The article goes on with:
“… Johnson’s herd-immunity strategy”
Boris actually said “COULD” …. before following the theorising with:
“….But I think it would be better if we take all the measures that we can now to stop the peak of the disease being as difficult for the NHS as it might be.”
So contrary to the mis-representation of lazy (or hostile ?) commentators, any “strategy” was the opposite of actively pursuing “herd immunity”.
Separately Chief Science Officer Patrick Vallance talked about “herd immunity” – as a phenomenon that could occur either by design (vaccine) or by letting the virus take its natural course.
So absent a vaccine, “herd immunity” to Covid-19 may occur naturally.
Wher is the evidence that the Govt favoured a faster sprread over a slower spread ?
an interesting Lancet editorial:
Yes – an interesting article in the Lancet.
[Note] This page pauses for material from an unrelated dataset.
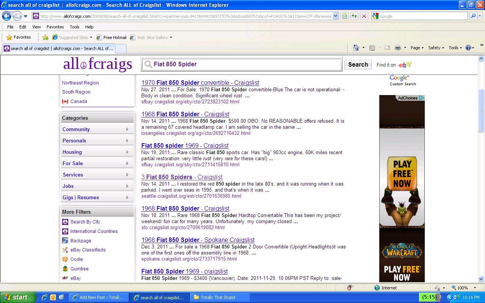Viewport: 485px width, 303px height.
Task: Open the address bar dropdown arrow
Action: coord(335,16)
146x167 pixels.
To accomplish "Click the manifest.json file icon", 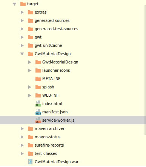I will 38,112.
But it isn’t evidence of a deliberate strategy to encourage mass infection thus forcing speedy “herd immunity” on the population.
I share the article’s puzzlement at insufficient testing.
The idea that inbound travllers are still arriving with (apparently) no testing and no Landing Card (details of planned destinations) is bizarre.
The disconnect between the centre – saying that there is enough equipment while the front line says not – is typical of an over-centralised government (officials mainly) operating from its Whitehall bubble.
I understand that Army logistics has got involved – to get the equipment from storage to the front line – and has already started to deliver (apparently).
But complaints of being underprepared seem very uncharitable – benefiting from hindsight.
It’s one thing to make contingencies for (say) a surprise increase of something in the order of (say) 30%….
…. but any politician or bureaucrat who proposed stockpiling for a vaguely possible 10 fold# increase in something would be accused of “waste”.
#Made up for emphasis.
it would not have been wasteful to not allow the NHS becoming under-staffed by ~40 000 nurses and doctors.